昨年9月に落語家・桂三輝に弟子入りし、六代目桂文枝より「桂月輝(カツラ・ムーンライト)」と命名されたオゼキマイさん。今年1月にブロードウェーのNew World Stagesにて落語家デビューを果たし、ブロードウェー初の日本人女性落語家となった。現在も前座として毎月舞台に出演中の彼女に、落語に懸ける熱い想いを聞いた。


―日本で一般企業で勤務しながら役者業をされていたそうですが、そこから渡米したきっかけは?

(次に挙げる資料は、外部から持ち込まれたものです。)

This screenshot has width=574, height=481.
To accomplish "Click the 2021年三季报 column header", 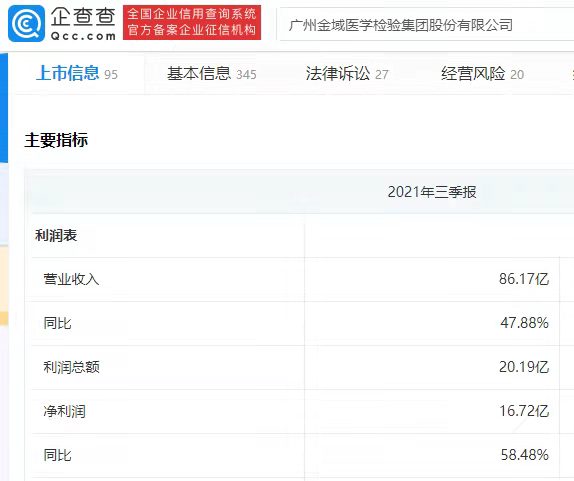I will pos(432,192).
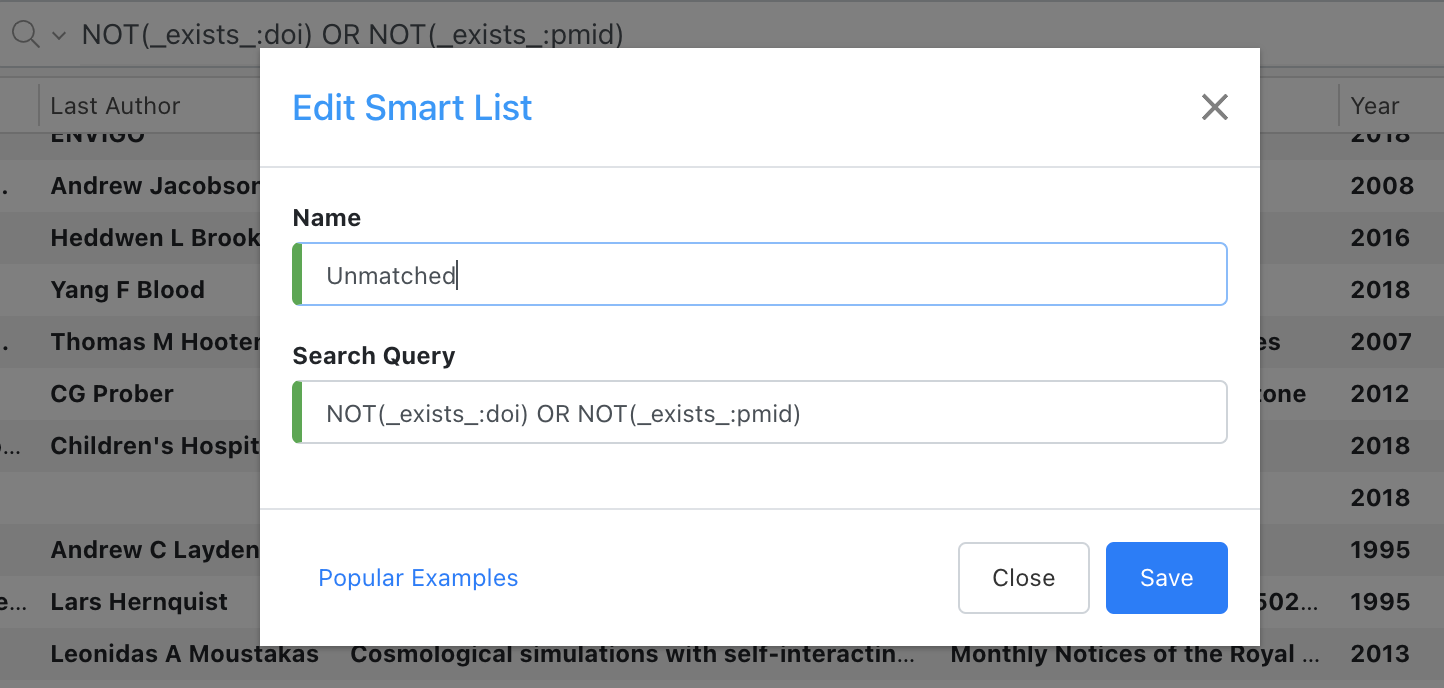Screen dimensions: 1444x688
Task: Click the Cosmological simulations paper title
Action: click(x=632, y=653)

コロナで出演予定の舞台が相次いでキャンセルになる中、何でも良いから演技に関連したことをしたいと模索している時に、HB Studioのオンラインクラスを知りました。早速いろいろなクラスを見学し、受講しました。Actingだけなく、Speech、Speaking、Movementなど多方面からのアプローチで、役者としての基礎を作り、更なる成長に必要な要素が詰め込まれた授業が多く、もっと深く演技を学べると思い留学を決意しました。急いで必要書類を準備して出願し、無事合格をもらい2022年3月に渡米しました。

今年1月、落語家デビューしたときの様子

 

―役者から落語家へ転身したきっかけは?

自身の舞台が無事終わり、次は何をしようかと考えていた時に、友人に連れて行ってもらった師匠のショーを見て衝撃を受けたのが始まりです。日本の伝統芸能をたくさんのお客様が楽しんで笑っている姿に驚くとともに、日本のものが海外でこんなに受け入れられていることを誇らしく感じました。落語の持つパワーを肌で実感し、自分もこんな風に人を楽しませてみたいと強く思いました。また落語は、声、テンポ、表情、仕草などを使い、一人で複数のキャラクターを演じ分けるため、演技の勉強にもなります。落語家と役者を両方経験することは、互いにとてもプラスだと感じています。

―なぜ桂三輝師匠に弟子入りを?

落語を初めて見に行った時に、師匠が舞台上で弟子募集の話をしていて興味を持ったので、その後すぐに話を聞きに行きました。その時の弟子募集は噺のネタだったようなのですが、実際話してみると師匠は一門を作り落語を世界に広めたいという熱い想いをお持ちで、ぜひ私もその一員になりたいと思い、その日のうちに落語家になることを決めました。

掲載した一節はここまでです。